-- Opening Marker --

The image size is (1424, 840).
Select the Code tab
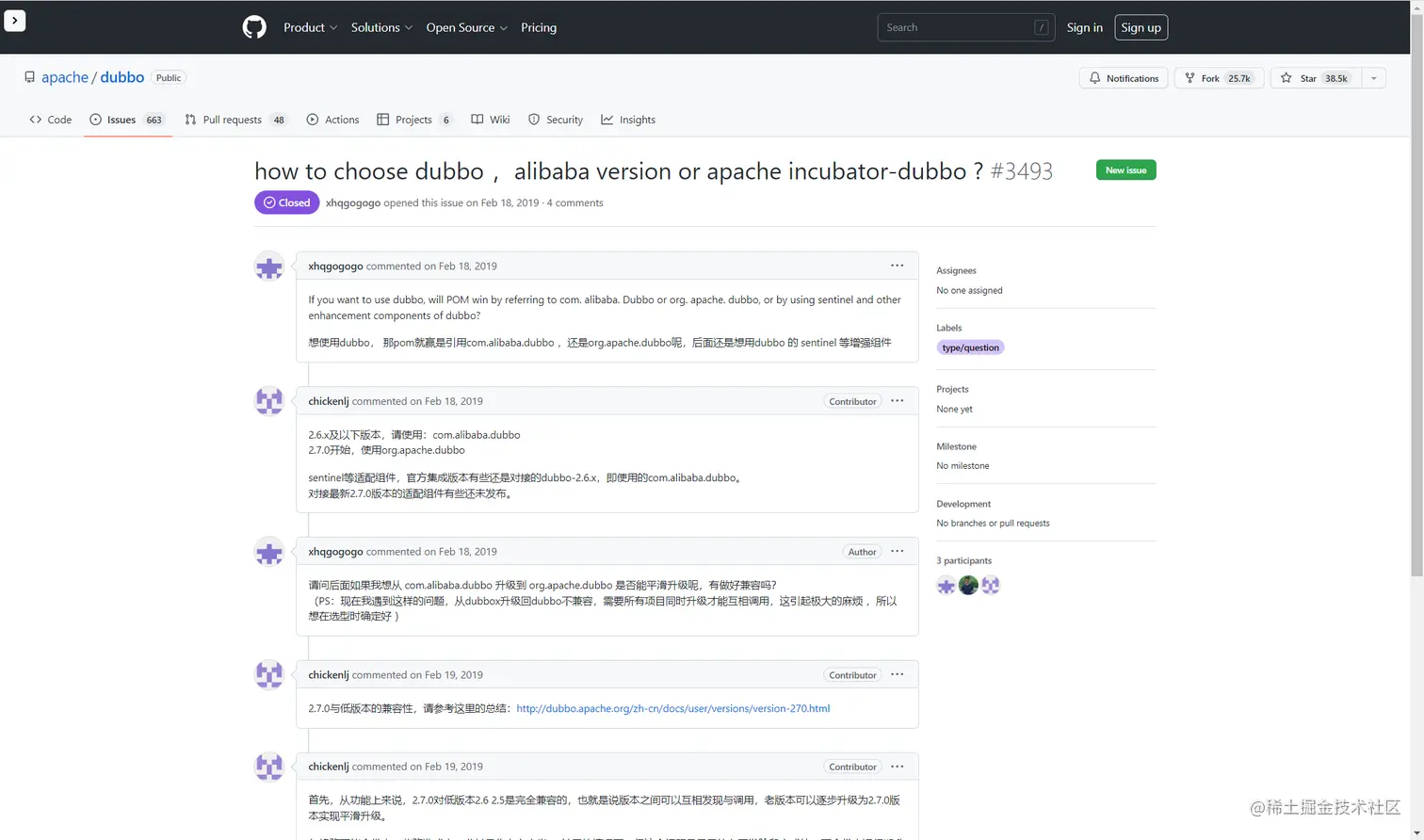click(x=50, y=120)
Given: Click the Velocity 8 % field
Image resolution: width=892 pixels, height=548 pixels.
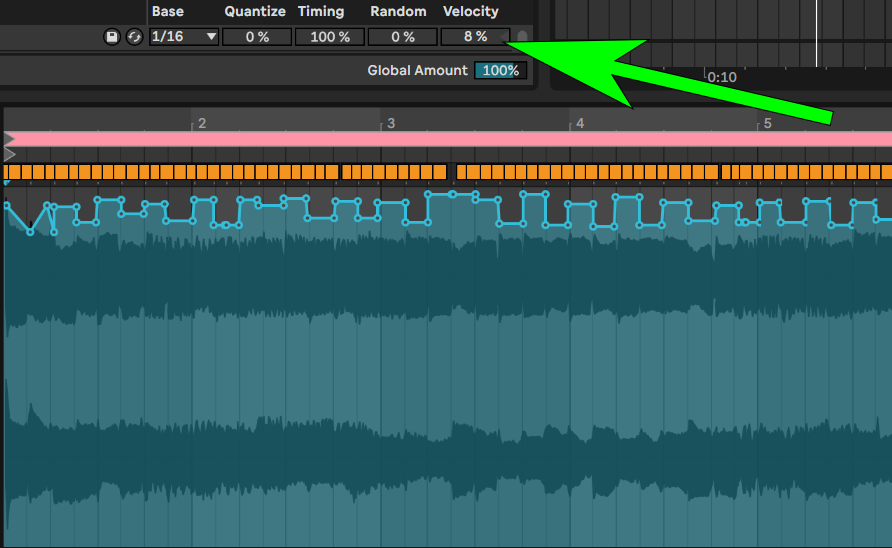Looking at the screenshot, I should coord(475,37).

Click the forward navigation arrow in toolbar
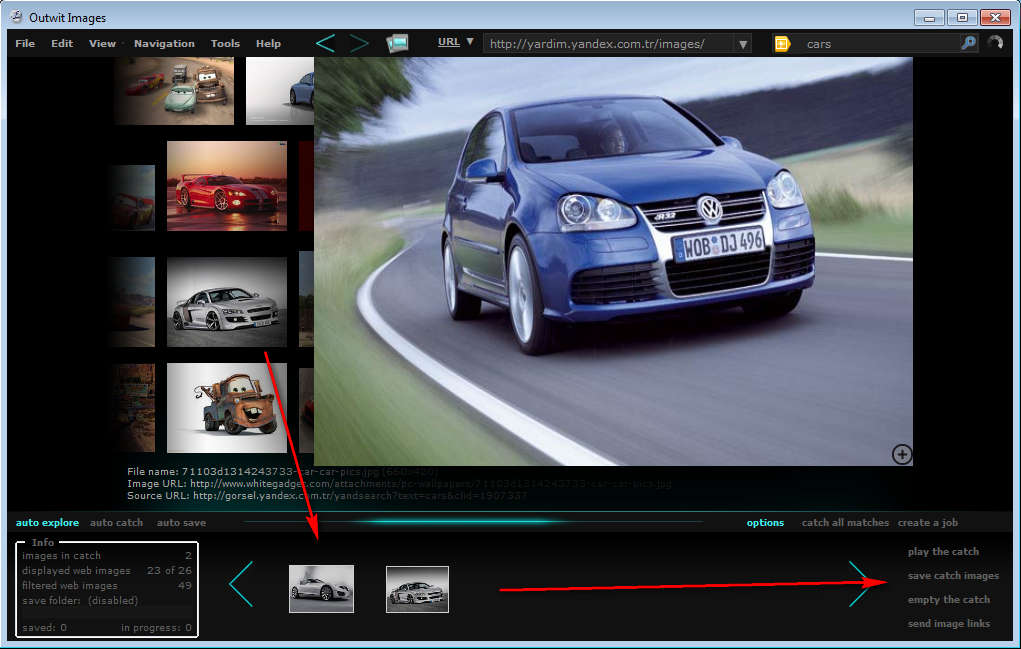[359, 43]
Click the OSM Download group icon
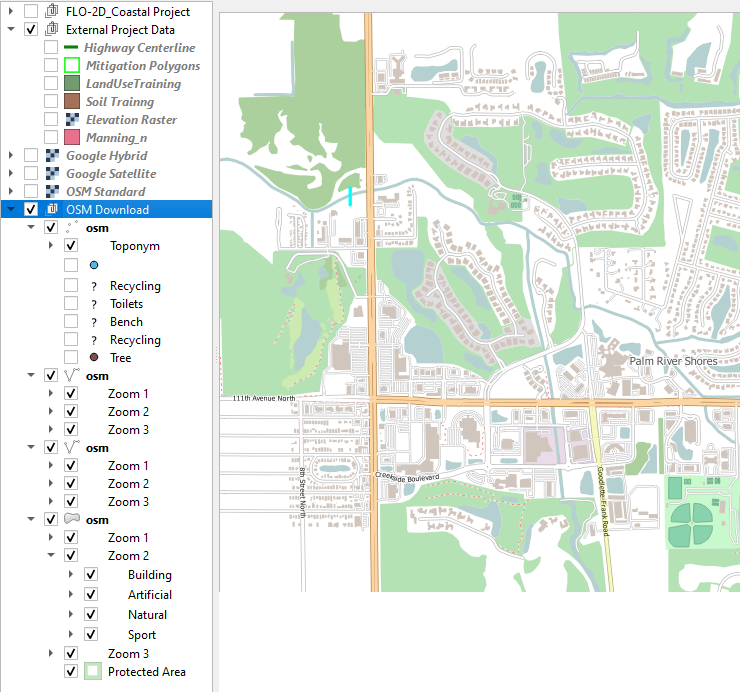Image resolution: width=740 pixels, height=692 pixels. pyautogui.click(x=52, y=210)
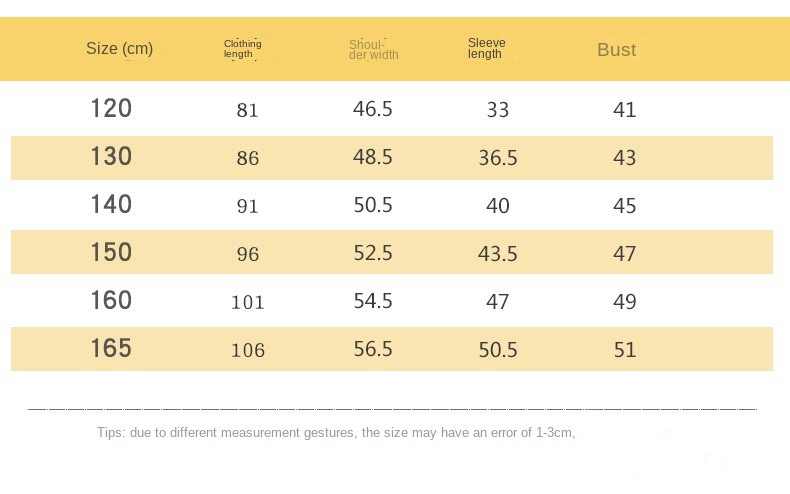This screenshot has height=494, width=790.
Task: Click shoulder width value 46.5
Action: click(373, 109)
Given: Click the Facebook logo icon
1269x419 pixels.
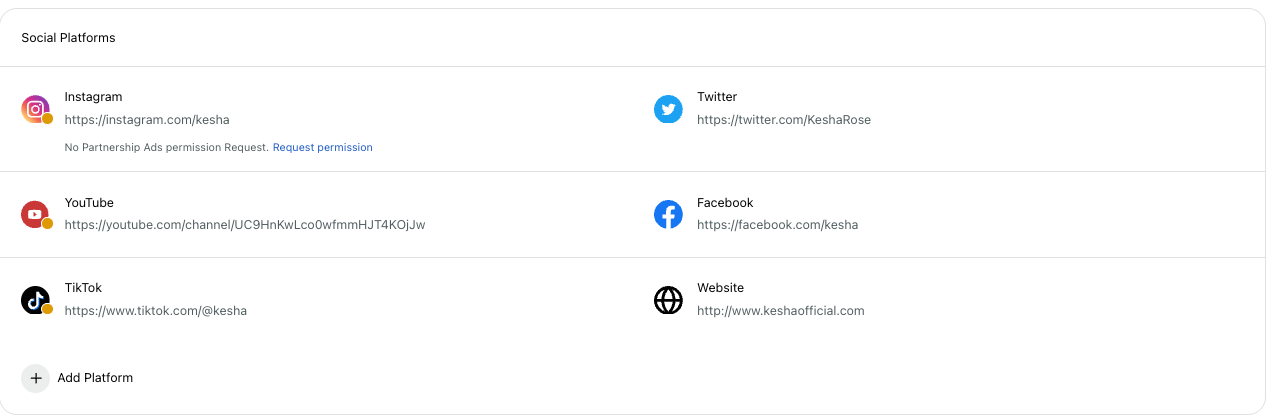Looking at the screenshot, I should point(668,214).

-- Closing Marker --

• What the task asks:
For this exercise, please reproduce the records above exactly and drop the images.

• Written solution:
The image size is (1424, 840).
Select the Code tab
click(x=50, y=120)
Given: Click the Velocity 8 % field
Image resolution: width=892 pixels, height=548 pixels.
Looking at the screenshot, I should coord(475,37).

Click the forward navigation arrow in toolbar
[359, 43]
Click the OSM Download group icon
Image resolution: width=740 pixels, height=692 pixels. pyautogui.click(x=52, y=210)
This screenshot has height=494, width=790.
Task: Click shoulder width value 46.5
Action: click(373, 109)
Given: Click the Facebook logo icon
1269x419 pixels.
Looking at the screenshot, I should point(668,214).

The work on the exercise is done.